Principle 2: Test and debug evidential functionality. When a protocol is designed for use in evidence, the designers should also specify, test and debug the procedures to be followed by police officers, defence lawyers and expert witnesses.

With digital tachograph records, police officers had to improvise, and continued using ancient techniques, as did the organisations that received EMV fraud reports. This led to front-line dispute resolution being left to bank call centres and second-line resolution to bodies such as the Financial Ombudsman Service that do not have the technical expertise to challenge bank logs. The easiest way to deal with disputes was to fob off customers who were not particularly profitable, or perhaps who were not rich enough to fight the bank in court. In the tachograph case, the failure might be described perhaps as a missed business opportunity; in the bank case as a failure of regulation.

Third comes complexity. Systems incorporating a security protocol are usually much more complex than the protocol itself. For example, card payment systems incorporate EMV but also include backwards compatibility with legacy systems, data collection for marketing, interfaces with call centers, and settlement services. Bugs in, or insider attacks through, these other systems can lead to inaccurate logs – as in the fraudulent reversal case above. Systems that are complex and poorly documented are also more liable to have exploitable bugs – complexity was at fault for the No-PIN attack. Our third principle is therefore:

Principle 3: Open description of TCB. Systems designed to produce evidence must have an open specification, including a concept of operations, a threat model, a security policy, a reference implementation and protection profiles for the evaluation of other implementations.

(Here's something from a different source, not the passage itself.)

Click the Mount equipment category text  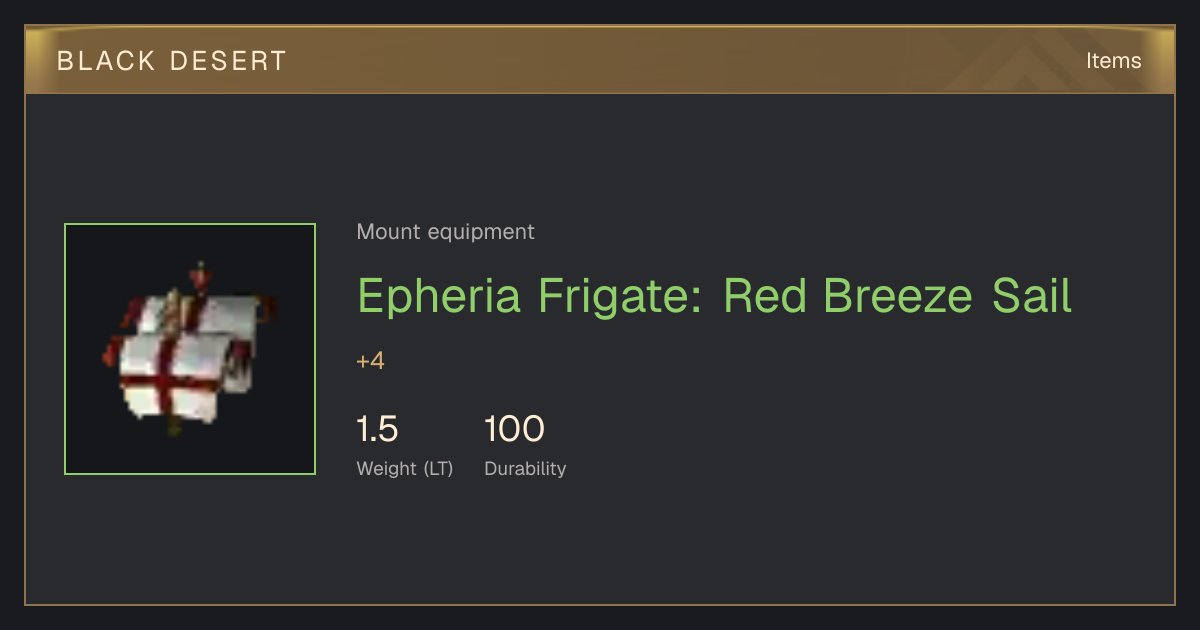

Another example comes from curfew tags, which are used in many countries to track offenders released early from prison, or given a community sentence instead of prison. The tag is typically a tamper-evident ankle bracelet that alarms if the offender tried to pull it off, or goes out of range of a base station at his home between 7pm and 7am. However one UK operator kept logs only at a back-end system that was notoriously buggy, and was thus unable to distinguish between tamper events and false alarms due to software bugs. As a result, tampering prosecutions that were subject to technical challenge had to be dropped [3]. The curfew enforcement contract has now gone to a different firm. A much better design would have been to get the base station to create and sign log entries for storage on the back-end server. The base station contains tamper-resistant cryptography in any case, and using this to sign the log would have removed the server software from the trusted computing base (TCB). A useful precedent may be the Google NFC wallet, where logs are generated in the secure element in the NFC chip and stored on Google’s servers, thus removing both the Android handset and the merchant terminal from the TCB.

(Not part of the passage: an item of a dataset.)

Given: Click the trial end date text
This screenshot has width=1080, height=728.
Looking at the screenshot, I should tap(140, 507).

So if designing a system that is too complex or sensitive for a full open specification to be feasible, such as a smartphone incorporating a mobile wallet payment system, the prudent engineer will design the payment part of the system so that it has open mechanisms and independent logging, with a clear specification of the APIs or other interfaces by means of which an attacker might have fed malicious instructions to it. That way, expert witnesses can investigate how the overall system might have been tampered with.

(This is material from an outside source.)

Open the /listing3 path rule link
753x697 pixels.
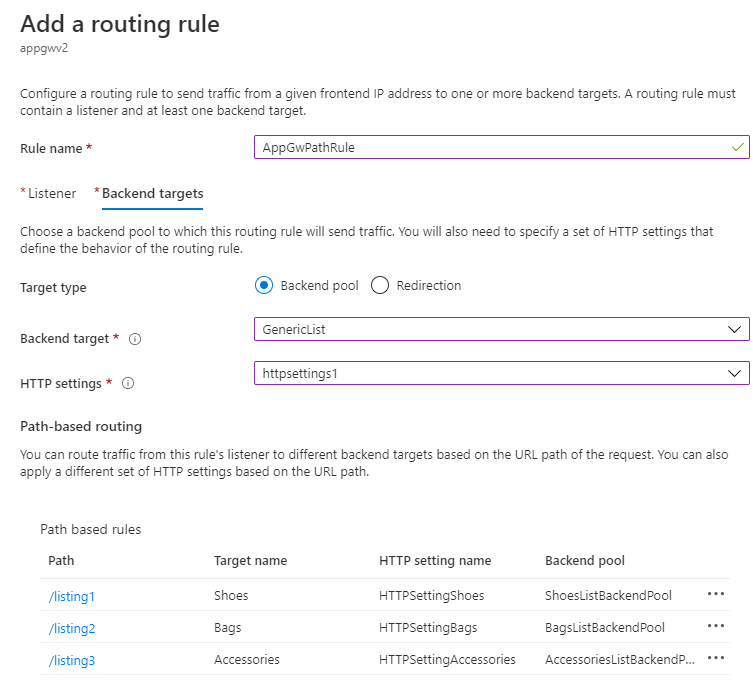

Our fourth point is related, and concerns the effects of failure. In practice, the evidence for a disputed EMV transaction is simply a record that an EMV transaction happened. At best, there may be enough information in the logs to repeat the security checks; but if a fraud was carried out successfully, the attacker must have seen to it that the checks passed. This applies even to cards implementing the most secure EMV variant, Combined DDA/Application Cryptogram Generation (CDA), where the card signs a hash of the transaction. The transaction should only work if the CDA signature verifies – but, perversely, neither the signature nor the data needed to verify it are sent back to the bank.

This is quite the wrong way round. Compare what happens with an old-fashioned manuscript signature: frauds are easier to commit than with a PIN, but are also easier to investigate because criminals are likely to produce a signature which forensic inspection will reveal as a forgery. Similarly, banknotes are designed to support three levels of checking – by the public, by bank tellers and by central-bank examiners. The public know a few of the security features, the tellers a few more, while only the banknote issuer knows all of them.

It would therefore be beneficial if the system used for dispute resolution could make extra checks. Fraudsters would have to bypass the normal checks, but would have less incentive or opportunity to circumvent the secondary ones. Our fourth principle is therefore:

Principle 4: Failure-evidentness. Transaction systems designed to produce evidence must be failure-evident. Thus they must not be designed so that any defeat of the system entails the defeat of the evidence mechanism.

This is a more subtle property than the classic case of a fail-stop system. Failure-evidentness might in some cases require independent mechanisms so it can detect a total system compromise, and these mechanisms might have to be based on random sampling. For example, the UK has had successive waves of ATM frauds that the banks initially believed were impossible, and tried to blame on customers, until a large enough number of complaints from respectable cardholders or merchants whose business was too valuable to alienate forced managers to take a second look. The same happened with transaction reversal frauds. In some overseas jurisdictions, ATM cameras are mandatory for other reasons (in New York to deter mugging) and these ensure that fraud patterns resulting from a new modus operandi cannot so easily be ignored. Regulators might consider requiring 5 % of the ATM fleet to be equipped with cameras. This would reduce the incentive on middle managers to deny a problem for as long as possible and hope it will go away.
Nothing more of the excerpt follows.